Im Übrigen sollen Abweichungen von den gesetzlichen Regelungen weiterhin ausgeschlossen sein, um eine bundeseinheitliche Geltung der Kernregelungen des Gesetzes einschließlich seiner grundlegenden systematischen Entscheidungen zu gewährleisten. Dies soll bundesweit einheitliche Rahmenbedingungen sichern, die wichtig sind für chancengleiche und rechtssichere bundesweite Mobilität von Wissenschaftlerinnen und Wissenschaftlern sowie einrichtungsübergreifende Zusammenarbeit insbesondere zwischen Hochschulen und – regelmäßig den Tarifvertrag für den öffentlichen Dienst des Bundes anwendenden – außeruniversitären Forschungseinrichtungen.
Unbeschadet dessen können die Tarifpartner zu allen Punkten Regelungen treffen, die den im Gesetz getroffenen Regelungen nicht zuwiderlaufen. Zulässig sind deshalb insbesondere Vereinbarungen zu Bereichen, die im WissZeitVG selbst nicht geregelt werden. Dies betrifft beispielsweise die Rahmenbedingungen von befristeten Beschäftigungen, also etwa Vereinbarungen zum Abschluss von Betreuungsvereinbarungen oder Überbrückungsleistungen. Im WissZeitVG wird in diesem Sinne auch ausdrücklich klargestellt, dass die Tarifvertragsparteien wie schon bislang Regelungen über einen regelmäßigen Mindeststellenumfang für das wissenschaftliche und künstlerische Personal vereinbaren können.
Warum sieht der Regierungsentwurf vier Jahre als regelmäßigen Befristungsrahmen nach der Promotion vor? Warum nicht nur zwei oder wie bisher sechs Jahre?
Die Bundesregierung hat es sich zum Ziel gesetzt, die Planbarkeit und Verbindlichkeit von Karrierewegen zu erhöhen. Im Dialogprozess mit der Wissenschaft wurde über die unterschiedlichen Fachkulturen hinweg nahezu einhellig bestätigt, dass spätestens vier Jahre nach der Promotion eine verlässliche Aussage getroffen werden kann, ob Wissenschaftlerinnen und Wissenschaftler dauerhaft für die Wissenschaft gewonnen werden sollten. Vier Jahre sind daher eine zweckmäßige allgemeine Obergrenze für die Qualifizierungsbefristung nach der Promotion. Nach maximal vier Jahren soll sich in der Regel entscheiden, ob Wissenschaftlerinnen und Wissenschaftler eine Perspektive in der Wissenschaft auf eine Professur oder eine andere dauerhafte Beschäftigung neben der Professur haben. Dieser Rahmen gewährleistet zugleich hinreichend Flexibilität für fachkulturelle Unterschiede und die Vielfalt der Karrierewege und gibt Raum für Mobilität zwischen Wissenschaftsstandorten und die in der Praxis zum Teil langwierigen Bewerbungs- und Berufungsverfahren.

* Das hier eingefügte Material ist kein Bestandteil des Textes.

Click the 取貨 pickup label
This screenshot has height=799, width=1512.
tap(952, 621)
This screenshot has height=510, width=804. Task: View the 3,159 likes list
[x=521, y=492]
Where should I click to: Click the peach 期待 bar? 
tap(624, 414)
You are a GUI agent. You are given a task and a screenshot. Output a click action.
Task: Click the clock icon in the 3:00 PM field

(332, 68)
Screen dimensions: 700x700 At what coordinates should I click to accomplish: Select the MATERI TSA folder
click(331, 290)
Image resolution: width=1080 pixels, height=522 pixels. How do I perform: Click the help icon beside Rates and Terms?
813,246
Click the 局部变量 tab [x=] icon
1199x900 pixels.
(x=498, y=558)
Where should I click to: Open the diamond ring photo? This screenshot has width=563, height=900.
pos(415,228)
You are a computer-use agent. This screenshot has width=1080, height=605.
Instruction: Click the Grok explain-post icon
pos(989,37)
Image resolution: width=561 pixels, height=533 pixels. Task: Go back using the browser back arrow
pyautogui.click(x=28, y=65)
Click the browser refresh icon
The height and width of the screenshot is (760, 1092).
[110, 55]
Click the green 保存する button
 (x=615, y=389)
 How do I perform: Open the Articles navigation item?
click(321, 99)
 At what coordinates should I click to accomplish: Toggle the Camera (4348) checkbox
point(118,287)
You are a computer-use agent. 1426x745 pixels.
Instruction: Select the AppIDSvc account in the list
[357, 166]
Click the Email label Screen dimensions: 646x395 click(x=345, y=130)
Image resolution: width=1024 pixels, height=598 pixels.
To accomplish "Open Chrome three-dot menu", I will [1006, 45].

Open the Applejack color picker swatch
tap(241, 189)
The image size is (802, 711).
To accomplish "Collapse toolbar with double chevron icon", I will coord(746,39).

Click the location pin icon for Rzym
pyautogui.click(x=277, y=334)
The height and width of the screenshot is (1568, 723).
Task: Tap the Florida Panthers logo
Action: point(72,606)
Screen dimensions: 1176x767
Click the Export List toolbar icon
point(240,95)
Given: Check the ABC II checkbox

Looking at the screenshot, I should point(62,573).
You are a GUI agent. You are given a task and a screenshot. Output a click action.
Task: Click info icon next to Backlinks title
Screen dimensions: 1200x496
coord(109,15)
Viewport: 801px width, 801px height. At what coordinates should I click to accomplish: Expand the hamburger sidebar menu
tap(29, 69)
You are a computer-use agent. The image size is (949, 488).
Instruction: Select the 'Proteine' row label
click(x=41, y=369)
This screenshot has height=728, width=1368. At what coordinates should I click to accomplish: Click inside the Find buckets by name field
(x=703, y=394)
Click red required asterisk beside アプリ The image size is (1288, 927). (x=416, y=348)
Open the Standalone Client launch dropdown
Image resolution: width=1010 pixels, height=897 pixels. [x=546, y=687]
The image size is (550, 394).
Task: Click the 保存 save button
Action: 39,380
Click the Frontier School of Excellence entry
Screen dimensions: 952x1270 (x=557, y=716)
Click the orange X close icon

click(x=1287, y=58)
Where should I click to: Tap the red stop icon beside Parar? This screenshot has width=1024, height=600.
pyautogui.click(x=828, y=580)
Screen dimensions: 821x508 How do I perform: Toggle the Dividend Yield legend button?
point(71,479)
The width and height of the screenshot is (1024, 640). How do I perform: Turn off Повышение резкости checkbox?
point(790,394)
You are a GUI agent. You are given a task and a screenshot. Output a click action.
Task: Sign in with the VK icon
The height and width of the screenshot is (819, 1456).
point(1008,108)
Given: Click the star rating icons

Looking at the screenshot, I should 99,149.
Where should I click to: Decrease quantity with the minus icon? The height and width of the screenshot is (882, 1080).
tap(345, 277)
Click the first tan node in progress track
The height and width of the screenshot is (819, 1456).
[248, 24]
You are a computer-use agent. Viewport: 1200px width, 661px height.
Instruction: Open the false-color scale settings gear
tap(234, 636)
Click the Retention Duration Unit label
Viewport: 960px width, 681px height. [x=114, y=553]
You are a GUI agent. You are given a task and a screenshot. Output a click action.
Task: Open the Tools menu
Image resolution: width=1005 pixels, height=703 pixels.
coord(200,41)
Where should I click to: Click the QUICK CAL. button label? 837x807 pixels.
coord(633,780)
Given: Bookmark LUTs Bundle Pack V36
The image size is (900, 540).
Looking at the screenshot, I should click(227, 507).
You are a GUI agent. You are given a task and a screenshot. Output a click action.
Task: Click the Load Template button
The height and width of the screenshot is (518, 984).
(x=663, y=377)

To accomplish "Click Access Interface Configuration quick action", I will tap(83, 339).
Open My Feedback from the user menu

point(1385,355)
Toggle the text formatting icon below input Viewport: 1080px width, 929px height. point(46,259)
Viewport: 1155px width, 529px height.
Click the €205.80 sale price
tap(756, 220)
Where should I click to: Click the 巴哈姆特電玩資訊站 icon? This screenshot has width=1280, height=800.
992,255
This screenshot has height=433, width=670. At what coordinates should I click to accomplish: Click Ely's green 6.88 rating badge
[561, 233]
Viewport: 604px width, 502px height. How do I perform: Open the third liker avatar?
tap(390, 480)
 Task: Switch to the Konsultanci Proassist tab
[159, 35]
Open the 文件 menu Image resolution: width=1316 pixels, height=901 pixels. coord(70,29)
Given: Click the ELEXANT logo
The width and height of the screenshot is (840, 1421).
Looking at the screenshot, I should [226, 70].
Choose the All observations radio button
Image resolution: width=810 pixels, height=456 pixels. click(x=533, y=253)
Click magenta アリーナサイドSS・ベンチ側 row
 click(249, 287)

Die vier Jahre Höchstbefristungsdauer sollen sich darüber hinaus wie bisher im individuellen Fall aufgrund nicht in Anspruch genommener Befristungszeiten aus der Phase vor der Promotion sowie aufgrund der familien- und inklusionspolitischen Komponente verlängern. Dadurch werden insbesondere auch spezifische familienbedingte Bedarfe weiterhin berücksichtigt.
Im Anschluss soll darüber hinaus künftig die Option einer weiteren Befristung für zwei Jahre mit Anschlusszusage bestehen. Dadurch soll eine weitere Befristungsmöglichkeit mit einer abgesicherten Aussicht auf eine unbefristete Anstellung geschaffen werden.
Eine weitere pauschale Senkung der Höchstbefristungsdauer, beispielsweise auf zwei Jahre, würde hingegen den unterschiedlichen Fächerkulturen und Karrierewegen in der Wissenschaft nicht gerecht. Vielmehr bestünde das große Risiko, dass Wissenschaftler und Wissenschaftlerinnen bereits sehr frühzeitig nur noch Drittmittelbefristungen erhielten (und somit zum Beispiel nicht mehr von der familienpolitischen Komponente profitieren könnten) oder die Wissenschaft verlassen müssten, wenn nicht direkt oder sehr kurze Zeit nach der Promotion eine Anschlusszusage ausgesprochen werden kann oder wenn zu diesem Zeitpunkt keine unbefristete Stelle zur Verfügung steht.
Nach Ausschöpfen der Höchstbefristungsdauer der Qualifizierungsbefristung soll auch weiterhin die Möglichkeit zur Befristung aufgrund der Beschäftigung in einem drittmittelfinanzierten Forschungsprojekt (Drittmittelbefristung) bestehen.